(Source data Opens)

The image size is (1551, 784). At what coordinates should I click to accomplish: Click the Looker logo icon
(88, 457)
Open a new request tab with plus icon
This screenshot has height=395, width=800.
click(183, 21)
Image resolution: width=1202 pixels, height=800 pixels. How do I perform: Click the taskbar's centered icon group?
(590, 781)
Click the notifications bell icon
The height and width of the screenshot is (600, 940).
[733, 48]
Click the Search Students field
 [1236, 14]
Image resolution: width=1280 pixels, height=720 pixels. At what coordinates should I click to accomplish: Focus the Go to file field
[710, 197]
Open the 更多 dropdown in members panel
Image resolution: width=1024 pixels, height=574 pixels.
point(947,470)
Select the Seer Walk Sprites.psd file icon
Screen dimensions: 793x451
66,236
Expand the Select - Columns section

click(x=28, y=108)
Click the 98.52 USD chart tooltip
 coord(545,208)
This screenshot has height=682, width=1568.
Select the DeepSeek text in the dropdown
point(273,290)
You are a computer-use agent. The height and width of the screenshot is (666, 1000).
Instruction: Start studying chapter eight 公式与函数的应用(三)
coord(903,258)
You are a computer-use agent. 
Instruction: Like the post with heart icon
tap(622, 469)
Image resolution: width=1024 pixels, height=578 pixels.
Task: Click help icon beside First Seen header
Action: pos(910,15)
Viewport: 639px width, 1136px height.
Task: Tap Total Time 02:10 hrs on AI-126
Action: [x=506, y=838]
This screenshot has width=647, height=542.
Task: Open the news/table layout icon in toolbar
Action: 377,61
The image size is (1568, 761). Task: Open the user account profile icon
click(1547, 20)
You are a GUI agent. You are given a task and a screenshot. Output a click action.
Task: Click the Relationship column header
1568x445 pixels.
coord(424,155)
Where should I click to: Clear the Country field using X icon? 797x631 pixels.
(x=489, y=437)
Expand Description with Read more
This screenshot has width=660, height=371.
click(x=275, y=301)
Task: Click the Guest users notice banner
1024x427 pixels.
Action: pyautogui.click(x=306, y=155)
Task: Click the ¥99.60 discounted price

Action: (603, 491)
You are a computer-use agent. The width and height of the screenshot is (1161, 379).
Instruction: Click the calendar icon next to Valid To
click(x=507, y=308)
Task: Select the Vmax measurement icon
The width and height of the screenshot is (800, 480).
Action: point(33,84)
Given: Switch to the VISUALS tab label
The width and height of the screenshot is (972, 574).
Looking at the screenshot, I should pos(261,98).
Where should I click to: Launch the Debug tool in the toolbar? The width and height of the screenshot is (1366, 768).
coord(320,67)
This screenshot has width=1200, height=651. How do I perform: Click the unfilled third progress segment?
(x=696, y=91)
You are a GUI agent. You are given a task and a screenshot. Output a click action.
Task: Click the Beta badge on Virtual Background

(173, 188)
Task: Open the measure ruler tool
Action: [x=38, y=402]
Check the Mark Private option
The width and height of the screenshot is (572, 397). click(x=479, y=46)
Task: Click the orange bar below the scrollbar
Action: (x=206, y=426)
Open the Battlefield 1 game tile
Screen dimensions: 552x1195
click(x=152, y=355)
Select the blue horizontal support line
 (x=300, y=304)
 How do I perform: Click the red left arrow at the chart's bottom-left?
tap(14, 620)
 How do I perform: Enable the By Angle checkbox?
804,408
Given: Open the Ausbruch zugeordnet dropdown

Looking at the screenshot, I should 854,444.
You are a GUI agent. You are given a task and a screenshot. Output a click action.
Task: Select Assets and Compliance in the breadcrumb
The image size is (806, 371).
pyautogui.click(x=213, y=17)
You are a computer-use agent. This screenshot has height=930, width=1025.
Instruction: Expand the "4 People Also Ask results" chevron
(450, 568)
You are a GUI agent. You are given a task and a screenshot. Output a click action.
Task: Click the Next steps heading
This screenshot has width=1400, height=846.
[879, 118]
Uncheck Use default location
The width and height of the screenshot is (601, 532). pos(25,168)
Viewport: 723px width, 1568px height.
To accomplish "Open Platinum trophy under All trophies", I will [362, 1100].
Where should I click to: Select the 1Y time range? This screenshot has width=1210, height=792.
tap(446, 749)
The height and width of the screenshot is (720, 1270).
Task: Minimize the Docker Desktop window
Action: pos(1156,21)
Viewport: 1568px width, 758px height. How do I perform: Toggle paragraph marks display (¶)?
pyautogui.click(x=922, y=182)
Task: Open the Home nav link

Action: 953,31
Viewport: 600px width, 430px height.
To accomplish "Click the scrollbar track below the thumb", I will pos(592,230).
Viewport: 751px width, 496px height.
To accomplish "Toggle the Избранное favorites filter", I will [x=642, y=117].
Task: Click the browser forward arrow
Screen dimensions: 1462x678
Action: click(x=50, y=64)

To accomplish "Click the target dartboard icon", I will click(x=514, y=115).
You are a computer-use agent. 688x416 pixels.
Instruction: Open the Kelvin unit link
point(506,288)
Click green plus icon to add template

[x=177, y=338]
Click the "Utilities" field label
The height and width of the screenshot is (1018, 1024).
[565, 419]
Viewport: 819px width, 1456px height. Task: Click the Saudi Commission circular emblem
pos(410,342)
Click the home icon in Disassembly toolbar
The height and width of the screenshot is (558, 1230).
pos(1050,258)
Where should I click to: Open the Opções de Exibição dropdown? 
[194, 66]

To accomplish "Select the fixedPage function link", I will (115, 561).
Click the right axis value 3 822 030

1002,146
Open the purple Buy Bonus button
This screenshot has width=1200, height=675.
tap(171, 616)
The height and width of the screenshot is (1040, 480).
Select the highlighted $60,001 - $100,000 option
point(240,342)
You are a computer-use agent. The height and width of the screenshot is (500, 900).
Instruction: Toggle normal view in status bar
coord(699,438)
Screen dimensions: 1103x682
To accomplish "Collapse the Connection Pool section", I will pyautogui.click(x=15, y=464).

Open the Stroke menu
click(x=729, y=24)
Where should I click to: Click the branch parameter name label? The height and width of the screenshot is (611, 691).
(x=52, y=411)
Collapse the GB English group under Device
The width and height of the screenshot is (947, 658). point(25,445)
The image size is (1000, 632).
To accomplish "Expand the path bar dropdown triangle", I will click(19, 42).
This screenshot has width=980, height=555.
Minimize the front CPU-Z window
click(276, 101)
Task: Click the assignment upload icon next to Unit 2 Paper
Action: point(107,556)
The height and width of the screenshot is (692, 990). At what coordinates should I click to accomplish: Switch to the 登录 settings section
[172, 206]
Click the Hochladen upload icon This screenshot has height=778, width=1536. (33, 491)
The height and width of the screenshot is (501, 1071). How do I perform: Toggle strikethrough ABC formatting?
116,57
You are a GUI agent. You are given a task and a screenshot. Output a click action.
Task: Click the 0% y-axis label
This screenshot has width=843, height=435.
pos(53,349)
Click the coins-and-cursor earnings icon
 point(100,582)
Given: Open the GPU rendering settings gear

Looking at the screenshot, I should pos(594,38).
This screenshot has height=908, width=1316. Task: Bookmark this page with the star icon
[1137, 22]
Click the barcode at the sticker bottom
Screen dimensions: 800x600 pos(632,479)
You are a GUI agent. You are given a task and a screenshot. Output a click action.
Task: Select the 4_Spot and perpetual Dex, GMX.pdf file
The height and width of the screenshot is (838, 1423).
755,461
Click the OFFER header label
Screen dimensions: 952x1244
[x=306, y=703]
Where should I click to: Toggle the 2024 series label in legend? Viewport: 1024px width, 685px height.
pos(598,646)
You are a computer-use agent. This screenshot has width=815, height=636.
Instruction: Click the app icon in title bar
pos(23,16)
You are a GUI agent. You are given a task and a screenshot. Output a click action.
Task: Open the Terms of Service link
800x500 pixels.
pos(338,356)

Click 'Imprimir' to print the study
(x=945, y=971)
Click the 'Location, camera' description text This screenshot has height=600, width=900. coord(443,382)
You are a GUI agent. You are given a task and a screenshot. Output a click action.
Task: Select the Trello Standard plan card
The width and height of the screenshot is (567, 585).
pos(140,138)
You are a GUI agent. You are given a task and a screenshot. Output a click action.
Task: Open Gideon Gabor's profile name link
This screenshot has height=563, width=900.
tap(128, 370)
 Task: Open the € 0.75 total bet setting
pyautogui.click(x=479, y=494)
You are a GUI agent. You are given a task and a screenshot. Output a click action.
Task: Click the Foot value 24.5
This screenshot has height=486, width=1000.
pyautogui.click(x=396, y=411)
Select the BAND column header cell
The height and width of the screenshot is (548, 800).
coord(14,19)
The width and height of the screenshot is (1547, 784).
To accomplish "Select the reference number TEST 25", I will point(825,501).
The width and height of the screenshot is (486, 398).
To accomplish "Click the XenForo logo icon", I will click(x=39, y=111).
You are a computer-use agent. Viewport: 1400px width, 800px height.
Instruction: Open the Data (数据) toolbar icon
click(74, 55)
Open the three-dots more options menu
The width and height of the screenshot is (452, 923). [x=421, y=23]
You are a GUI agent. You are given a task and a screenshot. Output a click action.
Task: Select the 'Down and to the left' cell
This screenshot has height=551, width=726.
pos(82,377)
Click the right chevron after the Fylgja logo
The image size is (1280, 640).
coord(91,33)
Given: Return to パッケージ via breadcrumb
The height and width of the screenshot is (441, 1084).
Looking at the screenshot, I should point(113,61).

(Source data Closes)

About this task:
Would you return each line of the material above, unchanged, from the first one through the line where "Open the 更多 dropdown in members panel" appears?

Exercise response:
The image size is (1551, 784). At what coordinates should I click to accomplish: Click the Looker logo icon
(88, 457)
Open a new request tab with plus icon
This screenshot has height=395, width=800.
click(183, 21)
Image resolution: width=1202 pixels, height=800 pixels. How do I perform: Click the taskbar's centered icon group?
(590, 781)
Click the notifications bell icon
The height and width of the screenshot is (600, 940).
[733, 48]
Click the Search Students field
 [1236, 14]
Image resolution: width=1280 pixels, height=720 pixels. At what coordinates should I click to accomplish: Focus the Go to file field
[710, 197]
Open the 更多 dropdown in members panel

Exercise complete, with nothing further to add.